Aim of the exercise => Express the material below as a Markdown table with two columns, "Row" and "Line": number each row and put each line in the "Line" column, leaving out blank lines.

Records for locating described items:
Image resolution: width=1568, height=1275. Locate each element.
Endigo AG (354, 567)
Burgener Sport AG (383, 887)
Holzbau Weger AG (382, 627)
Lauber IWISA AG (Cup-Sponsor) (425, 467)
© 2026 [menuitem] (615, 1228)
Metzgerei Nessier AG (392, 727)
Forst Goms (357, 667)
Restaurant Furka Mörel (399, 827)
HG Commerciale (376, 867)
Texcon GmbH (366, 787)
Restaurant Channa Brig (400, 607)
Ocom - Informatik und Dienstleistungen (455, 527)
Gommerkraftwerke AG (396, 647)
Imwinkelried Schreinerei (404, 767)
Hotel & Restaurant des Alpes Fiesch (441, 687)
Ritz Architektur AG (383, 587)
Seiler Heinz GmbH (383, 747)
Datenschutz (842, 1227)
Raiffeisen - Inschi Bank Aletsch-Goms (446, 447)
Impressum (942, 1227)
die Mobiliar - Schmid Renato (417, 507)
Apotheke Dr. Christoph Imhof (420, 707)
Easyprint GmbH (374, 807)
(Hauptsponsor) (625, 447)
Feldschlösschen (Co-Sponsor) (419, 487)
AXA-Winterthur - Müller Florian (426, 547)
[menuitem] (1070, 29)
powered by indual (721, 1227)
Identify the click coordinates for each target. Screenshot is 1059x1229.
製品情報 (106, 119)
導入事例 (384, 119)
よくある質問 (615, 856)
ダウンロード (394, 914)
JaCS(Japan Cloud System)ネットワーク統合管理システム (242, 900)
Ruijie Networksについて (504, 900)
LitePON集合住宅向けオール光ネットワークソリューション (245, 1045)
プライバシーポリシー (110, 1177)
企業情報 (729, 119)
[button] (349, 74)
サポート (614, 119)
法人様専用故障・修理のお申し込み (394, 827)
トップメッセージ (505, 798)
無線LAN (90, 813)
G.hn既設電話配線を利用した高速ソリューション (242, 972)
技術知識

Solution for this exercise =>
| Row | Line |
|---|---|
| 1 | Image resolution: width=1568, height=1275. Locate each element. |
| 2 | Endigo AG (354, 567) |
| 3 | Burgener Sport AG (383, 887) |
| 4 | Holzbau Weger AG (382, 627) |
| 5 | Lauber IWISA AG (Cup-Sponsor) (425, 467) |
| 6 | © 2026 [menuitem] (615, 1228) |
| 7 | Metzgerei Nessier AG (392, 727) |
| 8 | Forst Goms (357, 667) |
| 9 | Restaurant Furka Mörel (399, 827) |
| 10 | HG Commerciale (376, 867) |
| 11 | Texcon GmbH (366, 787) |
| 12 | Restaurant Channa Brig (400, 607) |
| 13 | Ocom - Informatik und Dienstleistungen (455, 527) |
| 14 | Gommerkraftwerke AG (396, 647) |
| 15 | Imwinkelried Schreinerei (404, 767) |
| 16 | Hotel & Restaurant des Alpes Fiesch (441, 687) |
| 17 | Ritz Architektur AG (383, 587) |
| 18 | Seiler Heinz GmbH (383, 747) |
| 19 | Datenschutz (842, 1227) |
| 20 | Raiffeisen - Inschi Bank Aletsch-Goms (446, 447) |
| 21 | Impressum (942, 1227) |
| 22 | die Mobiliar - Schmid Renato (417, 507) |
| 23 | Apotheke Dr. Christoph Imhof (420, 707) |
| 24 | Easyprint GmbH (374, 807) |
| 25 | (Hauptsponsor) (625, 447) |
| 26 | Feldschlösschen (Co-Sponsor) (419, 487) |
| 27 | AXA-Winterthur - Müller Florian (426, 547) |
| 28 | [menuitem] (1070, 29) |
| 29 | powered by indual (721, 1227) |
| 30 | Identify the click coordinates for each target. Screenshot is 1059x1229. |
| 31 | 製品情報 (106, 119) |
| 32 | 導入事例 (384, 119) |
| 33 | よくある質問 (615, 856) |
| 34 | ダウンロード (394, 914) |
| 35 | JaCS(Japan Cloud System)ネットワーク統合管理システム (242, 900) |
| 36 | Ruijie Networksについて (504, 900) |
| 37 | LitePON集合住宅向けオール光ネットワークソリューション (245, 1045) |
| 38 | プライバシーポリシー (110, 1177) |
| 39 | 企業情報 (729, 119) |
| 40 | [button] (349, 74) |
| 41 | サポート (614, 119) |
| 42 | 法人様専用故障・修理のお申し込み (394, 827) |
| 43 | トップメッセージ (505, 798) |
| 44 | 無線LAN (90, 813) |
| 45 | G.hn既設電話配線を利用した高速ソリューション (242, 972) |
| 46 | 技術知識 |